TO THE BARON DE TOCQUEVILLE.
Philippeville, May 30, 1841.
We arrived this morning, my dear Edward, at Philippeville, after the finest passage that we have yet had. The sea as calm as a river; magnificent weather, yet not too hot; and within half gun-shot range of the coast. Such a coast I have seldom seen in my life. This part of Africa is far the most beautiful. High mountains rise almost from the sea. They are covered to the very top with trees or pastures. Frequent openings disclose lovely vallies, highly cultivated, and covered with flocks. The whole of this immense group of mountains and vallies is peopled by the Kabyles. It is an enchanted land, cultivated by savages. As long as we do not tread on their territory, they do not object to us, they will even trade with us; but woe betide you if you attempt to take a walk in their beautiful country! We landed on two or three points on this coast, where there are French settlements, such as Bougie and Gigelly. The Kabyles attend the markets in these little towns to sell eggs and poultry. But if a Frenchman shows himself fifty steps from the fortifications, he is fired at immediately. They are always at war, however, among themselves; and, it is said, live in complete anarchy. In spite of this, the land is admirably cultivated, they have splendid flocks, and manufacture stuffs, arms, and ammunition. One can scarcely believe that the same men can be so civilized and so savage.

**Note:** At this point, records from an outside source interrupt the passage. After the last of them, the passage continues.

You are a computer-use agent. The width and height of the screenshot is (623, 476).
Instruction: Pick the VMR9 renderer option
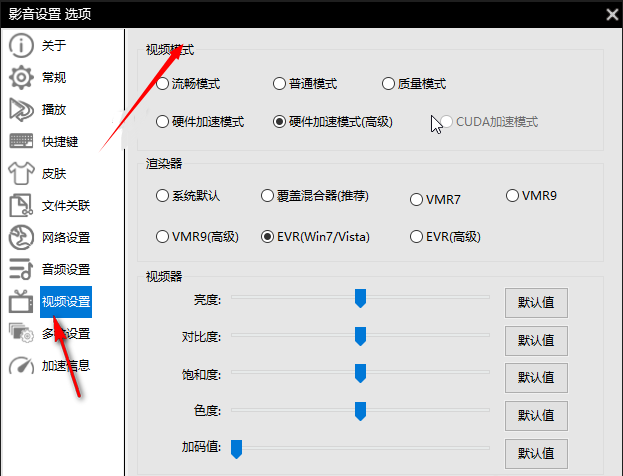513,196
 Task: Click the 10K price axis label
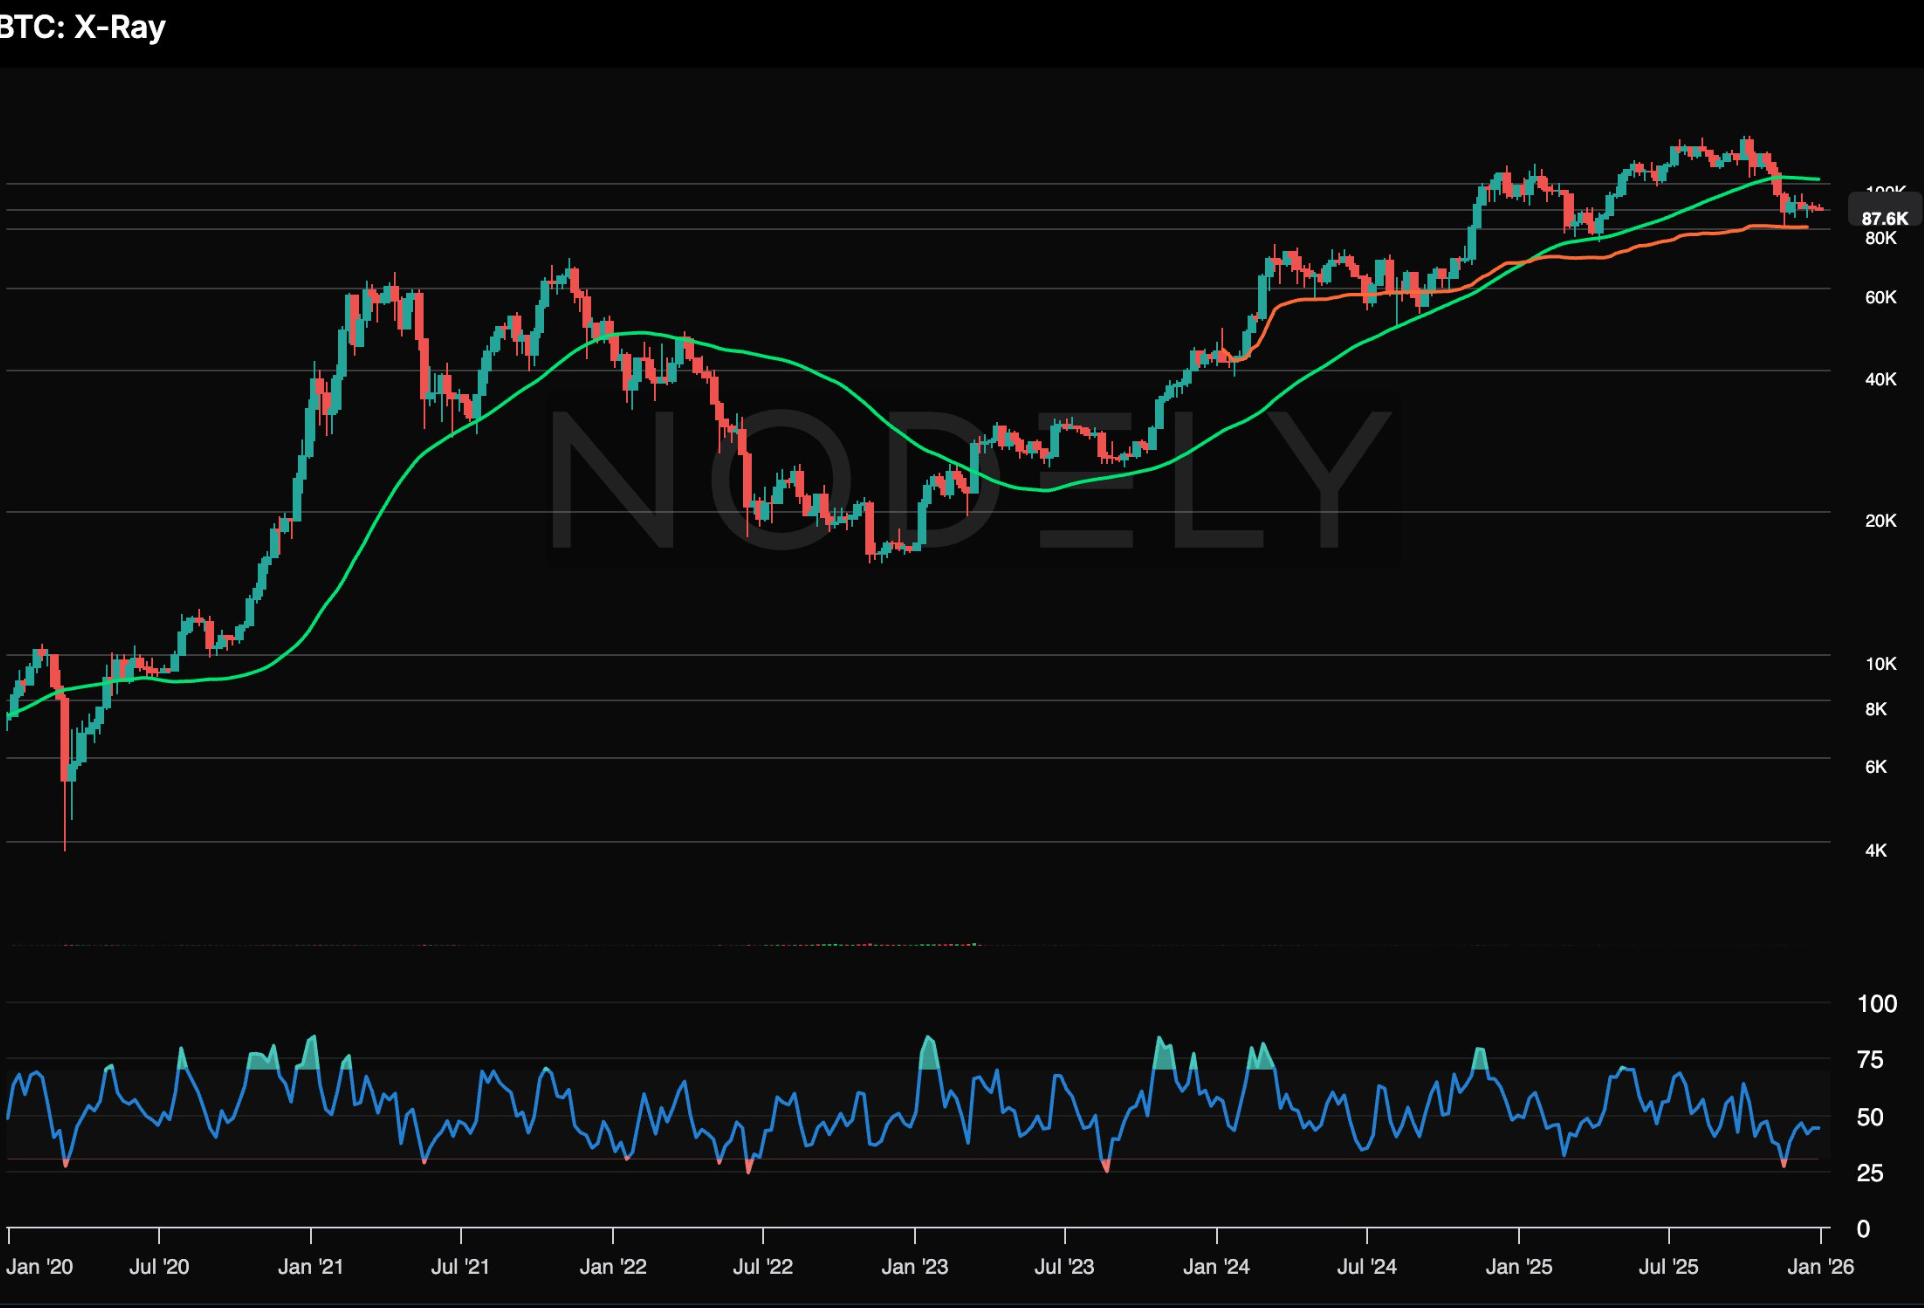[1880, 664]
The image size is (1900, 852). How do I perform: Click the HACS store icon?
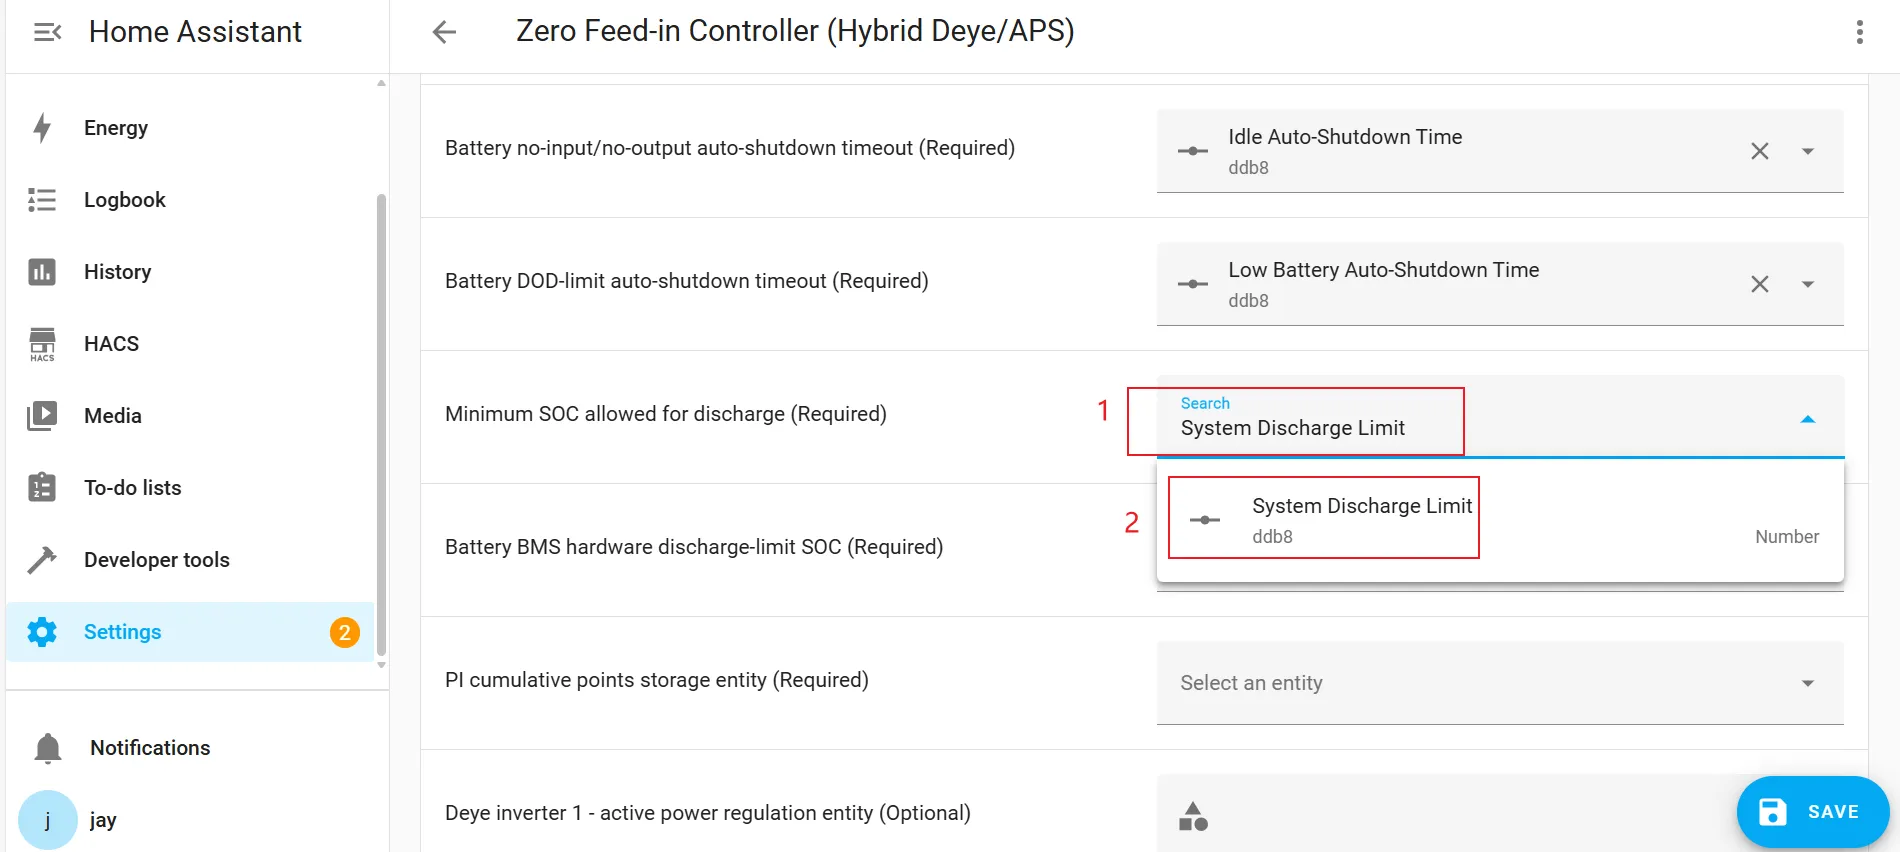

As we approached Philippeville, the mountains became lower, and we re-entered the domain of the Arabs. The first glimpse of Philippeville made me fancy myself in America. Two years ago, it was a bare shore. Now the town contains 5,000 inhabitants, exclusive of the military. You may imagine the confusion attendant upon so rapid a creation. All is going on at once: streets marked out, houses building: one is in the midst of rubbish of every description. There is an appearance of feverish activity which I had not met with since I left the United States.
One of our principal objects was to visit Constantine, which is only forty-five miles off; nothing is easier. Three times a week two men on horseback (two Spahis) go from the one point to the other. But they do it in one day, which we should have thought too tiring. Fortunately, a large party starts to-morrow, and takes three days about it, sleeping every night in tents. We shall join them, and start at daybreak. You will not guess who is our travelling companion—the old Marquis de Talaru. We run no risks from the Arabs: perfect peace reigns in the province. As to health, the country does not become unwholesome till July. The high table-land over which we shall travel is, indeed, never so, and on the coast the danger is much less than is supposed. Adieu! I go to prepare for our expedition.*
[*]This article is reprinted in Mr. Mill’s “Dissertations and Discussions,” vol. ii. p. 1.
[*]On the day after he wrote this letter, Tocqueville started for Constantina, under a burning sun, and fell ill at the camp of Eddis, a short distance from Philippeville, to which he returned on the following day, seriously unwell. He had been attacked by a malignant fever, but, happily, quinine prevented a return of it. He was immediately carried on board a steamer, which took him to Algiers, whence he soon afterwards was able to return to France.